Minimum funding hinders tourism promotion: Agency
The provincial administration claims that 2014 tourism promotions will be limited due to low funding.
Bali Tourism Agency’s promotions head, I Nyoman Wardawan, said Thursday that promotions funding in the 2014 regional budget (APBD) amounted to Rp 1 billion (US$83,200) — similar to this year — and claimed this was too little.
“The amount is similar to that in 2013, and we consider this small considering that tourism is Bali’s economic backbone,” Wardawan said.
“To sustain the economy, or even improve it, we need more funds to promote tourism,” he stated.
Wardawan stressed that tourism was Bali’s top source of income and was a barometer for the country’s tourist industry. With increasing competition in the industry, Bali was still expected to maintain its position as a top tourist destination through creative and innovative promotional programs, he said.
With the limited funds, Wardana said that his side would introduce a set of programs to achieve the best result possible.
Promotional events include participation in the annual Internationale Tourismus-Borse trade fair in Berlin and World Travel Market in London.
“At least we will participate with the most effective fund usage in large international events that have wide coverage,” he said.
Wardana mentioned the possibility of proposing additional funding during the budget revision in June/July to be used for promotions especially to Japan, India and China, with various sales missions and roadshows.
He expected a special portion of funding from hotel and restaurant taxes paid by Badung and Denpasar each year. He also suggested that regencies with a high income from tourism set aside sufficient funds for their own promotions.
Separately, the Bali Tourism Promotion Body (BPPD) head, Tjokorda Oka Artha Ardhana Sukawati, said the administration had yet to disseminate information related to funding.

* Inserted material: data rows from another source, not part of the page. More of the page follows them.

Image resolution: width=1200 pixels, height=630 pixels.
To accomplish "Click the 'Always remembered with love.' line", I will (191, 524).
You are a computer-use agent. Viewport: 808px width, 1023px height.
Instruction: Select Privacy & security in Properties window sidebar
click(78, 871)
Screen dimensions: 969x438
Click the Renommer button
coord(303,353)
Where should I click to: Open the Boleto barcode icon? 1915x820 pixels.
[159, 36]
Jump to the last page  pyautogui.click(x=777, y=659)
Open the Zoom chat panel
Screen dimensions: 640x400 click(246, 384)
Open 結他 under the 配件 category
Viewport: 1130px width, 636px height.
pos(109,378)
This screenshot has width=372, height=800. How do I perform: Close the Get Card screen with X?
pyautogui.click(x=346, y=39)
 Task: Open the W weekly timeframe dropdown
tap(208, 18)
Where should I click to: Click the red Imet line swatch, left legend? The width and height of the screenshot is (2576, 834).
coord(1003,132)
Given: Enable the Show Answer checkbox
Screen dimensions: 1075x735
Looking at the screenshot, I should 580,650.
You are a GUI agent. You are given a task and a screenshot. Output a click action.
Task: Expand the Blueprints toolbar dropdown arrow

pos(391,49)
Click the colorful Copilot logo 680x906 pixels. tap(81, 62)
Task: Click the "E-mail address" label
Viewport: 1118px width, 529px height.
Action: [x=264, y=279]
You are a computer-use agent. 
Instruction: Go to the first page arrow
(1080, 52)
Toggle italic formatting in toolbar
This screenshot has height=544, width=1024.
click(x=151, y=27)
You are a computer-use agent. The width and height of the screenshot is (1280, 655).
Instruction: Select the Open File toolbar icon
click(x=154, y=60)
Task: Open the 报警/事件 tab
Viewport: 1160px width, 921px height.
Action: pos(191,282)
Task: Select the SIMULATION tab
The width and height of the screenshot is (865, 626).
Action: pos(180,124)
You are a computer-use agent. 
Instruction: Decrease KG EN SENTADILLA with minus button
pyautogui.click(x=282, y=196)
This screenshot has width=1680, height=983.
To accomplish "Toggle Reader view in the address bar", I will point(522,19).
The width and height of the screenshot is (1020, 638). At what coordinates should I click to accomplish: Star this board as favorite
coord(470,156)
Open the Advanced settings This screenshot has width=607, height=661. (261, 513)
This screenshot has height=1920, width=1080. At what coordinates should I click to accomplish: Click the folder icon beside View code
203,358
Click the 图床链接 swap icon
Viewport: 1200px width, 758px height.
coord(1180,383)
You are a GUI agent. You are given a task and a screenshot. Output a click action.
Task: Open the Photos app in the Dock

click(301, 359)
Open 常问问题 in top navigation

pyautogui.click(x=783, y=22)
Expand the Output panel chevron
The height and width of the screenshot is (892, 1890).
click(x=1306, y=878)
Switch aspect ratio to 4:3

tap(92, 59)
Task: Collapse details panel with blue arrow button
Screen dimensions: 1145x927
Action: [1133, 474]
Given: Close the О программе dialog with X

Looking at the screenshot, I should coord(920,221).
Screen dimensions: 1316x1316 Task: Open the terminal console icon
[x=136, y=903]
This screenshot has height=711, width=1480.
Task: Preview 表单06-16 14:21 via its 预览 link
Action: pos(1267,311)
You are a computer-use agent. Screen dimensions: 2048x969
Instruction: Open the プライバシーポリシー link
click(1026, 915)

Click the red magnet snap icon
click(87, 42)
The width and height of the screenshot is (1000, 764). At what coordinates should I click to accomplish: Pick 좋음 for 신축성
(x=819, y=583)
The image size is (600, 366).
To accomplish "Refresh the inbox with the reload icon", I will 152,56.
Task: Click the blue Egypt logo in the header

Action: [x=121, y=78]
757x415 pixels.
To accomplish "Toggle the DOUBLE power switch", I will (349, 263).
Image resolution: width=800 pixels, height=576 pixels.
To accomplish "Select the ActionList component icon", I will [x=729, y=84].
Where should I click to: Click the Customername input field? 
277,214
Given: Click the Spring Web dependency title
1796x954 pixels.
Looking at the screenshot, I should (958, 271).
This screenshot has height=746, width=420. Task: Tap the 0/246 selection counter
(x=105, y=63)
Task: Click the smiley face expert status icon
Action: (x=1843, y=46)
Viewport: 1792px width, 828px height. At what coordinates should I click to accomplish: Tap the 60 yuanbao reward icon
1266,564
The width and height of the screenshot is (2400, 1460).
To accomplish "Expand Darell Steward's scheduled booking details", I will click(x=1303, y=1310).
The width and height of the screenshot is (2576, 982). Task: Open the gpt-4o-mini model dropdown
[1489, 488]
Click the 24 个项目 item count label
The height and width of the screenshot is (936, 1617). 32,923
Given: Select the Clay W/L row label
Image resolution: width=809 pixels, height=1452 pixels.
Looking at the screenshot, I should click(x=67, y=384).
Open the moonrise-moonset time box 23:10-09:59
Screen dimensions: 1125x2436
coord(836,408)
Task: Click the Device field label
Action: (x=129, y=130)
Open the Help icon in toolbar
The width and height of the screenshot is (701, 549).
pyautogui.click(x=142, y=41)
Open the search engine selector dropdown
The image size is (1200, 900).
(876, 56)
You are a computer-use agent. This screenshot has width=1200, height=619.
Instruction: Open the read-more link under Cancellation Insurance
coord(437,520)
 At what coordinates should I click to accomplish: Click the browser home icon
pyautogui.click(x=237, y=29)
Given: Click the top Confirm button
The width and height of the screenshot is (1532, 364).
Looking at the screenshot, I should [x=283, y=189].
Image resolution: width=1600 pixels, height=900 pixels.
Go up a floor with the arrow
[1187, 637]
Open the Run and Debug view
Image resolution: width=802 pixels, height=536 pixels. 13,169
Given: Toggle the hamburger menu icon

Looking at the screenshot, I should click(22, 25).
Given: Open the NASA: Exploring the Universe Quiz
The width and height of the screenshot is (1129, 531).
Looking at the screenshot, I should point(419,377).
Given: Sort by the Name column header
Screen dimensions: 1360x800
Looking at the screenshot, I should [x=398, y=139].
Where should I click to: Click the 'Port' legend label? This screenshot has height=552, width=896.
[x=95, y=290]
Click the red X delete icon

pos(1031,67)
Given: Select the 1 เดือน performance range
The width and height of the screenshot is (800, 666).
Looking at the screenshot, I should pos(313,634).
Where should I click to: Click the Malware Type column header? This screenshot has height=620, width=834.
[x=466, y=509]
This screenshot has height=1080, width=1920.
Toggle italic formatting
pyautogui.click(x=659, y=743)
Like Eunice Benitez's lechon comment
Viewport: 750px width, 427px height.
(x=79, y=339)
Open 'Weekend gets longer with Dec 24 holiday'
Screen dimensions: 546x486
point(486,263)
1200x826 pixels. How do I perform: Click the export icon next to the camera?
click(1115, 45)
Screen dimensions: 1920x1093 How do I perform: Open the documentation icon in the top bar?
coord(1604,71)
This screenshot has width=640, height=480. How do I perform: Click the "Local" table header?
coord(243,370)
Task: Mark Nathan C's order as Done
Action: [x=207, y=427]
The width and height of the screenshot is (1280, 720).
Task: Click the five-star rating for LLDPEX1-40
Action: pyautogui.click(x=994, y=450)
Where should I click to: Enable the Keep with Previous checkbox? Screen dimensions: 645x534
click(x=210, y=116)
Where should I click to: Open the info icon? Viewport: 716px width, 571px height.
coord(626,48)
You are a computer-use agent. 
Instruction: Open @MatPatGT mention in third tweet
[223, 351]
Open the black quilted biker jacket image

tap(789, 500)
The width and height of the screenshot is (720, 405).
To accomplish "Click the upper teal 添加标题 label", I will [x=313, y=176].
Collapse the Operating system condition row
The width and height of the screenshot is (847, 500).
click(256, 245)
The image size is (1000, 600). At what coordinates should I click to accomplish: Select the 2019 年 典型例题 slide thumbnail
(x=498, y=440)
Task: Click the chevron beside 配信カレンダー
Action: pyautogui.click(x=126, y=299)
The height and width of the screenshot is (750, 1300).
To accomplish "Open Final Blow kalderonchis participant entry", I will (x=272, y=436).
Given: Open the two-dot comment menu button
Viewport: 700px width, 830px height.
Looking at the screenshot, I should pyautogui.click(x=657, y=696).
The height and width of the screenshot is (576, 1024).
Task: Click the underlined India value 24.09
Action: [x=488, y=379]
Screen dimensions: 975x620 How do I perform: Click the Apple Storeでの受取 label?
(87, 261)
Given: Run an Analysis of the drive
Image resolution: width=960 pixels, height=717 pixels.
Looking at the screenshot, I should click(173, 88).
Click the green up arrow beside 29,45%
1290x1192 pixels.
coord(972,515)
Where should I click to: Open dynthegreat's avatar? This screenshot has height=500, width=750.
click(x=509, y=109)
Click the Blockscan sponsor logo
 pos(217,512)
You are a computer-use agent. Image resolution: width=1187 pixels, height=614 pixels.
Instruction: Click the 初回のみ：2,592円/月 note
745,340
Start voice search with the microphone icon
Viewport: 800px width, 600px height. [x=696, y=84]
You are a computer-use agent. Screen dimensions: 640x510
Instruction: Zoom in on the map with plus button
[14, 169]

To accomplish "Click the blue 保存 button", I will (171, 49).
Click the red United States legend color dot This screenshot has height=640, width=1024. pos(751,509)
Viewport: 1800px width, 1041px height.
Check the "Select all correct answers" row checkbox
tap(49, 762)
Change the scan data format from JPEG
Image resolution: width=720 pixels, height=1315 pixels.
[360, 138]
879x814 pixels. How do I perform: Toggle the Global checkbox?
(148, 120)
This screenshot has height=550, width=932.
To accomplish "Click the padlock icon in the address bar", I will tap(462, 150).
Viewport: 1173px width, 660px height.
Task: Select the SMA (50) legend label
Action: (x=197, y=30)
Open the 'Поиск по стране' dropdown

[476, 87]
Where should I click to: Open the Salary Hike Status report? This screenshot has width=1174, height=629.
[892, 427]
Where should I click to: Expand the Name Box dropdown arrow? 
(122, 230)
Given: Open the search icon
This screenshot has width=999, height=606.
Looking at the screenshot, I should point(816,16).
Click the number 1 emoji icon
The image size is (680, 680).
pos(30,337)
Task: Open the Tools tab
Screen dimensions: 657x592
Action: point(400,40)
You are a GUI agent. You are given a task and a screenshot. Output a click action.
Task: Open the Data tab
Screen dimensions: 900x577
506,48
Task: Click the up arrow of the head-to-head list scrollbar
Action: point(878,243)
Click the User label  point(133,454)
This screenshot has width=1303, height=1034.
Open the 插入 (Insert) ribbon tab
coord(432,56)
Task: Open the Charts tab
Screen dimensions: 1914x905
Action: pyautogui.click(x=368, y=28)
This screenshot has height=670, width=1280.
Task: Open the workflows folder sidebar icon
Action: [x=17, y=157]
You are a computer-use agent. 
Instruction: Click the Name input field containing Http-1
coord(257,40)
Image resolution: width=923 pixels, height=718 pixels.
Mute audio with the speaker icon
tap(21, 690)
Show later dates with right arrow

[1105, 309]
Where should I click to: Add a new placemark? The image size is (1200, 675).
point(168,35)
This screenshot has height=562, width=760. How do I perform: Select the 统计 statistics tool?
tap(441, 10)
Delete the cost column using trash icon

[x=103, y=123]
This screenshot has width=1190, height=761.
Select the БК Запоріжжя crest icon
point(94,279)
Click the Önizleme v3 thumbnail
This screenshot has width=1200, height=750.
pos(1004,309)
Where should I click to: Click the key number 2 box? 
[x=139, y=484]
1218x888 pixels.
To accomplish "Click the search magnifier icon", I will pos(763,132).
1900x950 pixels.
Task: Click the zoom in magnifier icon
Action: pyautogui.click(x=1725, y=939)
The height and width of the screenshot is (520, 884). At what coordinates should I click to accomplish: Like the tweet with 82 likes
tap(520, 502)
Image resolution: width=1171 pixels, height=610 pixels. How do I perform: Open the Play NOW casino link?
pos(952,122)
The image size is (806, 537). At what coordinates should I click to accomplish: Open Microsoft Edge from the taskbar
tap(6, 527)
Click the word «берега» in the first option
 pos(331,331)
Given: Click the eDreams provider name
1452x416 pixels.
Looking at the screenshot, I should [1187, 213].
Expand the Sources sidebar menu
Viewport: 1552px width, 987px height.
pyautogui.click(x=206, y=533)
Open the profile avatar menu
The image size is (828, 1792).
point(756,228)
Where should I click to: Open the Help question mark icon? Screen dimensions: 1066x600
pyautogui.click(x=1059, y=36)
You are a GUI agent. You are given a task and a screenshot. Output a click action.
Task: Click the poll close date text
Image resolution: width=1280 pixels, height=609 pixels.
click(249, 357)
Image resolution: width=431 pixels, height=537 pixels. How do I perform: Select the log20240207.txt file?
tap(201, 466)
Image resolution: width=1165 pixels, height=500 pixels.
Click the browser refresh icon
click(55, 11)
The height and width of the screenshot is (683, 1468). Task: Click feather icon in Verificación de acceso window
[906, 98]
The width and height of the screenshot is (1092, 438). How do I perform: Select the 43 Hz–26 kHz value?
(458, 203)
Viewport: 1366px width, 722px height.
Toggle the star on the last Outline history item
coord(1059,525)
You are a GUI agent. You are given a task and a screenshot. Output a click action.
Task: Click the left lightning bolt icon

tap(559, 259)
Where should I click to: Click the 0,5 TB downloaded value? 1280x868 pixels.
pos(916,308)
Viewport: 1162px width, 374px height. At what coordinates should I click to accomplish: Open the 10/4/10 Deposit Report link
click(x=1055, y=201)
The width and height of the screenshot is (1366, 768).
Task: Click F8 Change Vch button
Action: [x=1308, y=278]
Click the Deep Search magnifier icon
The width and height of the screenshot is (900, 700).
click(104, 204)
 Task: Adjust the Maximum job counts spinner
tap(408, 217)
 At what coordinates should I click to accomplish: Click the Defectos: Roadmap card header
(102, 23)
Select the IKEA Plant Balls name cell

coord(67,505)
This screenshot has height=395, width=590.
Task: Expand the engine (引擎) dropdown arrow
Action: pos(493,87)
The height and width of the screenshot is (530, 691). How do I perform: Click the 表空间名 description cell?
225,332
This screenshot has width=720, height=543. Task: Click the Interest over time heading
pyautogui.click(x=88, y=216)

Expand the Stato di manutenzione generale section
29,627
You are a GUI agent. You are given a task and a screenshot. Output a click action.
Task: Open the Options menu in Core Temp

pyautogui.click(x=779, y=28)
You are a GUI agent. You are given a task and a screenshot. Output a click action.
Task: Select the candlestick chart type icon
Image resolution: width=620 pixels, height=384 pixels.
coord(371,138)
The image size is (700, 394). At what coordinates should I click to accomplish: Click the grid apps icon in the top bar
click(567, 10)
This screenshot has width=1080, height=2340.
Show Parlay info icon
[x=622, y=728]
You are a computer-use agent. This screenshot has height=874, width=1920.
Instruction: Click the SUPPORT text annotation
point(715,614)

“We have proposed funds [for programs], but there’s been no clarity. In fact, the law stipulates that the board was established by the government and we are entitled to funds from the central and regional budgets,” he said.
Ardhana reiterated that competition was increasing among tourist destinations. Tourism products were being offered all over the world and new competitors were entering the market, therefore quality was essential in maintaining tourism, he said.
“Therefore, we should keep promoting our products so that they don’t lag behind other countries,” he said. “Moreover, newbie travelers are increasing in number and they are in need of information.”
Ardhana said his side would focus on promoting MICE (meetings, incentives, conferences and exhibitions), sports, leisure, silver (travels for retirees) and creative tourism.
The board projected that it would require at least Rp 59 billion to run its programs next year, this to be taken from the provincial budget (Rp 38 billion) and private investors (Rp 21 billion).
Meanwhile, Indonesian Tourism Promotion Board (BPPI) head, Wiryanti Sukamdani, lamented the low promotions funding, saying that it required at least $10 to entice one foreign tourist to the country.
She said this was what was evidenced in Singapore and Malaysia.
Wiryanti said tourism was in the top five largest contributors to state income, outside the oil and gas sector. The industry had produced a variety of job opportunities for millions of workers, she said.